The second index is the "Exempt Organizations Business Master File" distributed by the IRS. We refer to it as the "BMF Index". This index provides the physical address of each organization, along with some other helpful information. This allows the data to be queried by state, zip code, and so on, which greatly reduces the number of filing documents that must be downloaded for many queries.

Indices may be used to query filing documents from the command line using various options. Note that there are options for both indices and for the filing documents themselves. If possible, it is a good idea to try to use as many index fields as you can to reduce the number of files you have to download.

See the example queries for more information.

Sources

The IRS BMF index files are hosted by the IRS directly and are available by state and region.

Descriptions of the variables contained in the files and the process used to build them are also available (it is also linked from the page above).

The annual index files come from an AWS S3 bucket managed by the IRS. The contents of the bucket are described there.

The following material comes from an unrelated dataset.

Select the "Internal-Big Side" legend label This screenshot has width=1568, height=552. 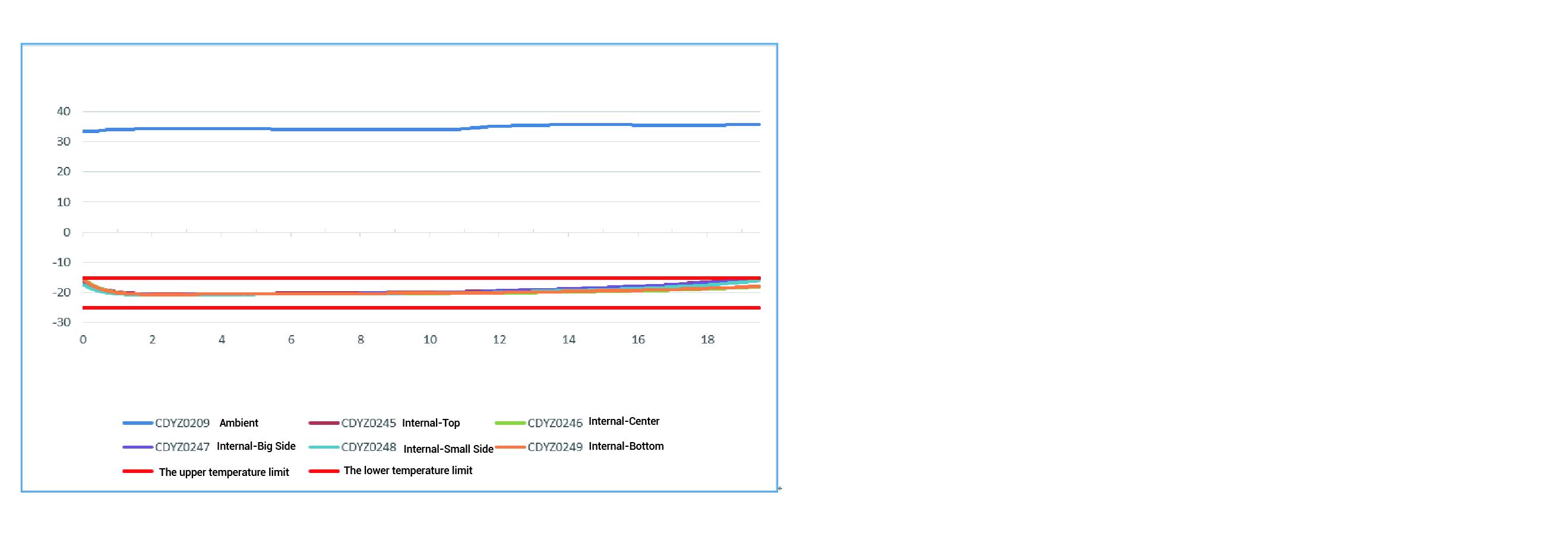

There is also a readme that demonstrates how to download the files here (it is also linked from the page above):

The filing documents themselves also come from this same AWS S3 bucket in XML format. For the extremely XML-savvy, you can checked out the schema documentation on the IRS website. PyRS990 abstracts this away, however, so there's no real need to understand it if you only want to access the data in a convenient format.

Finally, while not strictly a data source, the IRSx documentation created by ProPublica contains descriptions of many of the filing fields in a simple, readable format. For developers, PyRS990 has been designed to work with the exact XPath selectors listed in the IRSx documentation, so if you want to add a field to the Filing object, this is the place to look first.